— Вы водку-то пьёте?
— Вообще-то нет, но сегодня...
— Батюшки! И водку не пьёт! Положительно, мы приютили ангела.
Понимаешь, я не то чтобы боюсь смерти, она мне отвратительна. Я-то знаю, что после смерти ничего нет. Для кого-то может есть, а для меня — ничего. Тьма. Пустота.
Знаешь, за что я ненавижу больше всего большевиков? Всю эту левую шатию революционеров-новаторов… Есть в них какое-то скопчество, какая-то бесчувственность. Ты вспомни их лица. Кастраты! Переделывают жизнь те, кто ни черта в ней не смыслят, кому любить не дано. Ведь это как с женщиной, если любишь, так вот — всю, со всеми её слезами, истериками, с толстыми ляжками. А эти любят идеал, идею. Го́спода подправляют.

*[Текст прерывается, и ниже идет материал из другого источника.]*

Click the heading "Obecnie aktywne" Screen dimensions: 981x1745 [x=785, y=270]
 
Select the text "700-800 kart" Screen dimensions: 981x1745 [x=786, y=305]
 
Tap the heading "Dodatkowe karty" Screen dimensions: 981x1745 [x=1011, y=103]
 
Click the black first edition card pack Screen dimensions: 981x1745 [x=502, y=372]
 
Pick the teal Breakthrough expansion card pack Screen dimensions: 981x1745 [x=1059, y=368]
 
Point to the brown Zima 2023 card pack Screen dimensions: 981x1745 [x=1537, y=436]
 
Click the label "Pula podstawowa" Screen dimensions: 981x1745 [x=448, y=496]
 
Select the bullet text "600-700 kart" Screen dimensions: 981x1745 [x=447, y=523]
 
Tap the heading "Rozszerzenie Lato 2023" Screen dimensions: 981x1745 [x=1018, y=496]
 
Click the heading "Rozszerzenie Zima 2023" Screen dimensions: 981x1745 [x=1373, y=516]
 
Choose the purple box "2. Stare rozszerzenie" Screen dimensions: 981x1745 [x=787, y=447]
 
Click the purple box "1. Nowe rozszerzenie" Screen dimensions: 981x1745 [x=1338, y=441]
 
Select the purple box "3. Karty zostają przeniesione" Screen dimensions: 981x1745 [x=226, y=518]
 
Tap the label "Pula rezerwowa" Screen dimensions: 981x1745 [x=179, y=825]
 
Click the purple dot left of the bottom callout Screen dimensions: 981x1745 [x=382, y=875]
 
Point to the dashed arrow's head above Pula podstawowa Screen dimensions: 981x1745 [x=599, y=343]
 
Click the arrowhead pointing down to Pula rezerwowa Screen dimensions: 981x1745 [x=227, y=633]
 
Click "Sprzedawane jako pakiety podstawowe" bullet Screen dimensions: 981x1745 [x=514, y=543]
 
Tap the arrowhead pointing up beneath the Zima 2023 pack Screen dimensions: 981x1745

— Погоди, я ещё писа́ть начну. Мелькает что-то... Он, она... Оба молодые, здоровые, сильные. Так, чтобы всё — плечи, зубы, колени. Всё ладное, гладкое. А потом солнце слепящее, а она ест яблоко. Яблоко твёрдое, она откусывает с хрустом, а на мякоти сок пенится, пузырьки лопаются. А потом он её убьет. Со страстью, с удовольствием. В любви столько звериного, грубого, темного... Ведь никто ещё не написал это как следует.
— Ну, а убивать-то её обязательно?
— Непременно. А может, она в монастырь уйдёт, кто её знает?